DESIGNING FROM LISTENING

This is what is almost never taught in design schools and that, personally, when I teach, I emphasize greatly to my Master's and Postgraduate students: that before choosing anything, you must listen to the person who will inhabit the space.

It’s not enough to ask "What colors do you like?".

It’s worth asking:

  • How do you process light?
  • Do you need contact with the ground?
  • Do wide spaces regulate you or overwhelm you?
  • What textures activate you and which ones calm you?
  • Can you orient yourself well in space or do you need constant visual references?

Because interior design neurodivergent is not just decoration.

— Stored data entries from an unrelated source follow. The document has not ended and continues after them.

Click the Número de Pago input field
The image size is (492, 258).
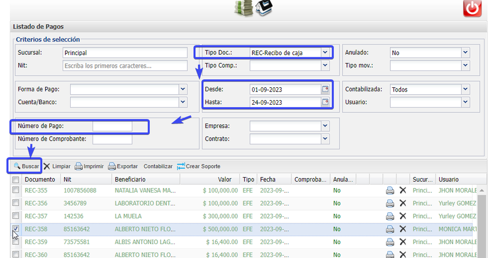[x=112, y=126]
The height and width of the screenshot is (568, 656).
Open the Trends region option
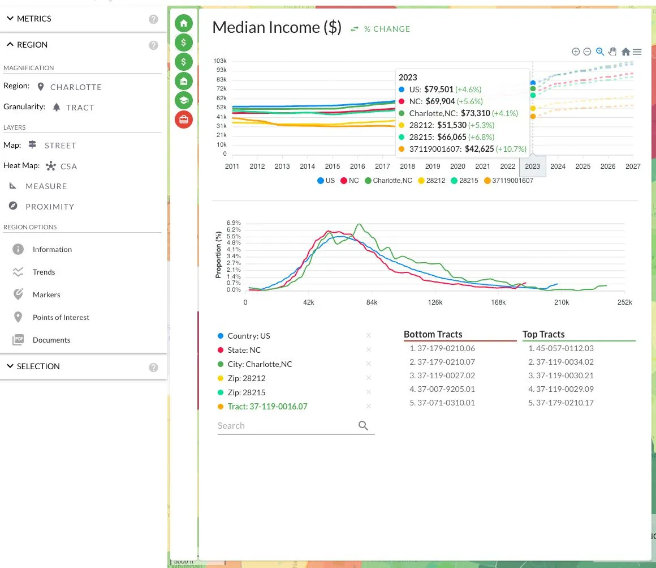click(x=44, y=272)
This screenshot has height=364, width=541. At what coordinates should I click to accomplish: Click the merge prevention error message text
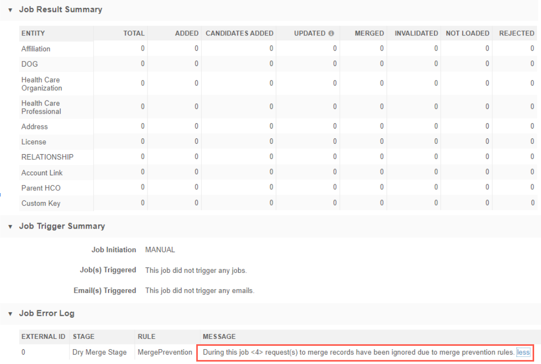[358, 353]
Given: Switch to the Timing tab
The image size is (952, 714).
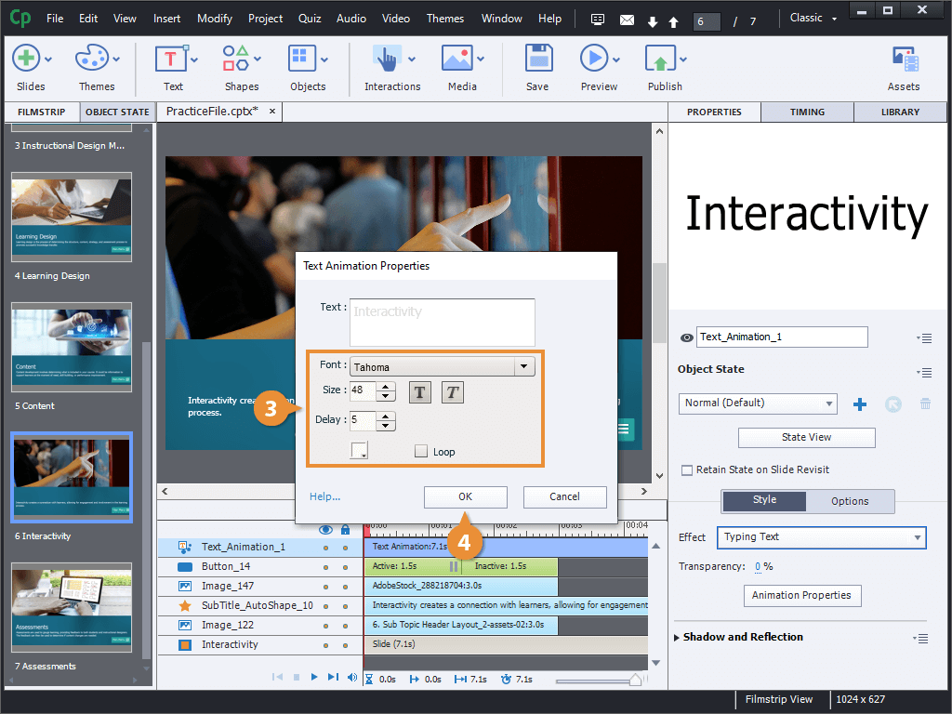Looking at the screenshot, I should (x=807, y=112).
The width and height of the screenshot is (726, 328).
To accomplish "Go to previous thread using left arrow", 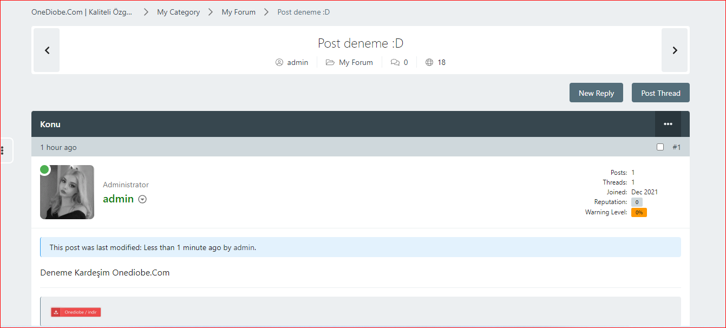I will pos(47,50).
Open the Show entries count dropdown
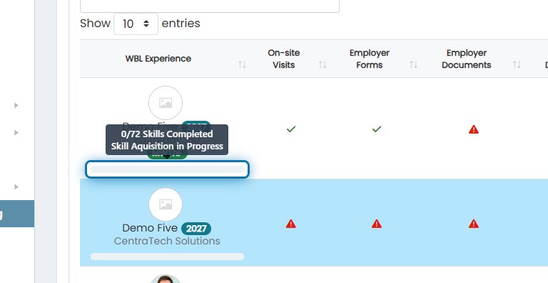The width and height of the screenshot is (548, 283). pyautogui.click(x=136, y=24)
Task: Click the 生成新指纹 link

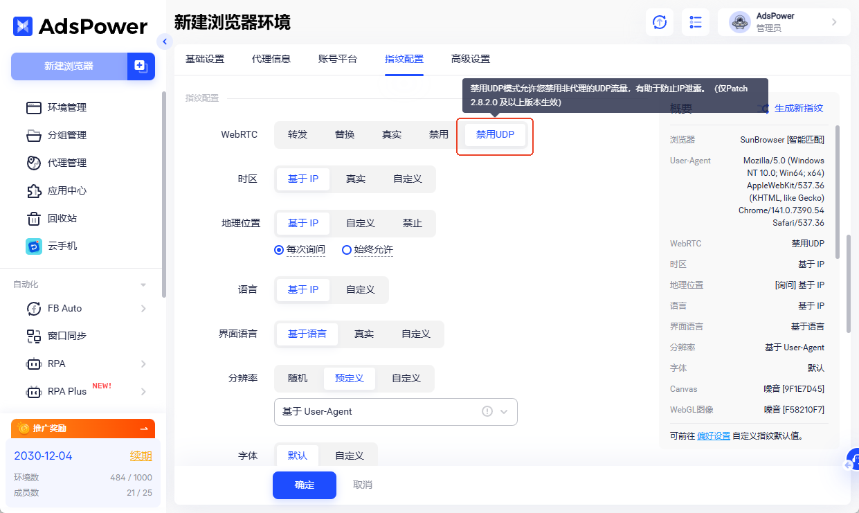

It is designing from a deep understanding of how each body inhabits the world.

And that changes everything.

A few weeks ago, I decided that what I teach in my classes should reach all those professionals and design students who haven’t had it in theirs, and I opened the doors to an online training in interior design specialized for neurodivergent individuals with a holistic perspective, from within, with respect and empathy for our community.

"A well-designed space goes unnoticed. It simply allows you to exist without fighting against it."
— Verònica Martín

To start wrapping up...

Your home can be your refuge. Or it can be a daily battlefield.

The difference is not in the budget. It’s in the understanding.

In understanding that space is not neutral. It regulates or deregulates. It embraces or strikes.

And designing well means designing from the body that will inhabit it.

If you work in design, interior design, or architecture, or simply identify as neurodivergent and are a family member and want to learn how to design spaces that support the nervous system of neurodivergent individuals, I have created a specific three-month training that delves into all of this, alongside various renowned experts in their fields: hypo/hyper sensitivity, materials, colors, layouts, proprioception, sensory regulation, lighting, ND in combination with environmental disability... all from a neuroaffirmative understanding.

Because the world needs spaces that do not cause harm.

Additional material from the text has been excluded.